The code below calls the function find_academic_record and add one point for each match of education find on the field "Academic Record".

In [None]:
for acad in range(len(academics)):
    for n_candidate in range(len(candidates)):
        match = find_academic_record(academics['Education'][acad], n_candidate)
        candidate_score[n_candidate] = candidate_score[n_candidate] + match

In [None]:
candidate_score

array([1., 5., 4., 4., 5., 8., 8., 2., 7., 0., 9., 6., 7., 2., 6.])

The code below creates a DataFrame with the name of the candidate and their new score.

In [None]:
candidate_new_ranking = pd.DataFrame({
    'Name': candidates['Candidate Name'],
    'Score': candidate_score, 
})
candidate_new_ranking

Unnamed: 0,Name,Score
0,Ana Cavalcante,1.0
1,Andrea Faria,5.0
2,Agnes Navarro,4.0
3,Cintia Oliveira,4.0
4,Julian Solo,5.0
5,John Carter,8.0
6,Jesse Balduco,8.0
7,Melanie Keller,2.0
8,Susan Salmon,7.0
9,Thomas Adler,0.0


Sorting the new ranking in a descending order.

In [None]:
candidate_new_ranking = candidate_new_ranking.sort_values('Score', ascending = False)
candidate_new_ranking

Unnamed: 0,Name,Score
10,Thomas Gasper,9.0
5,John Carter,8.0
6,Jesse Balduco,8.0
8,Susan Salmon,7.0
12,Alice Gonzales,7.0
11,Rajesh Koothrappali,6.0
14,Justin Adams,6.0
1,Andrea Faria,5.0
4,Julian Solo,5.0
2,Agnes Navarro,4.0


## Summary 

Two models were developed for candidate selection. The first model only evaluates skills listed in the "Skills" field, while the second model assigns additional points based on academic records and GPA.

As a result of the second model, there were changes in the candidates' rankings. Justin Adams, who was ranked fifth in the first model, did not make it to the top 5 in the new ranking.
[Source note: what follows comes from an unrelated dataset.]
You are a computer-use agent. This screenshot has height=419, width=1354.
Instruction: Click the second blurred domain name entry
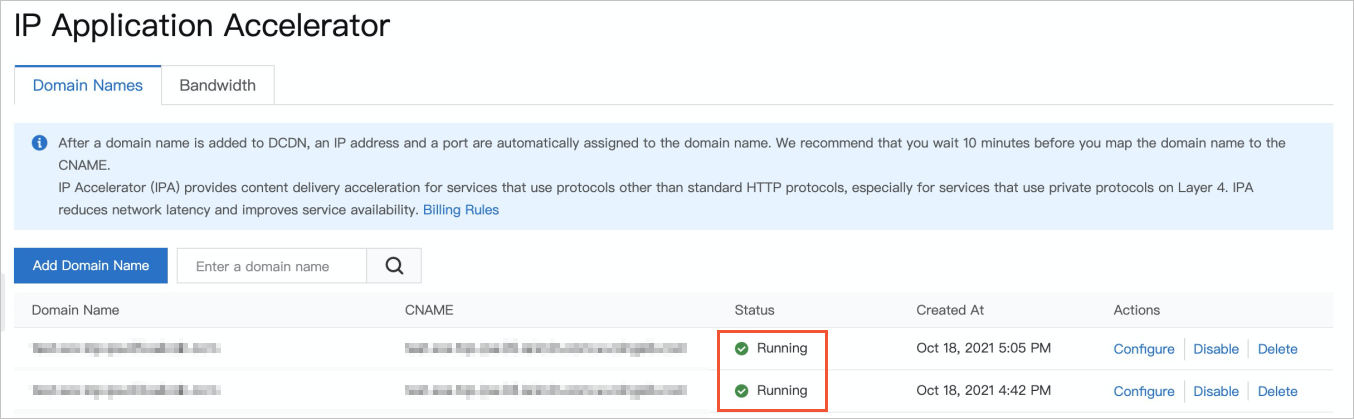[126, 391]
Susan Salmon, who had a GPA above 3.5 and a BA in Computer Science, two of the new criteria considered in the Academic Records evaluation, entered the top 5 list.

Considering that the second model takes into account important characteristics that are ignored in the first model, we believe it is more appropriate for candidate selection.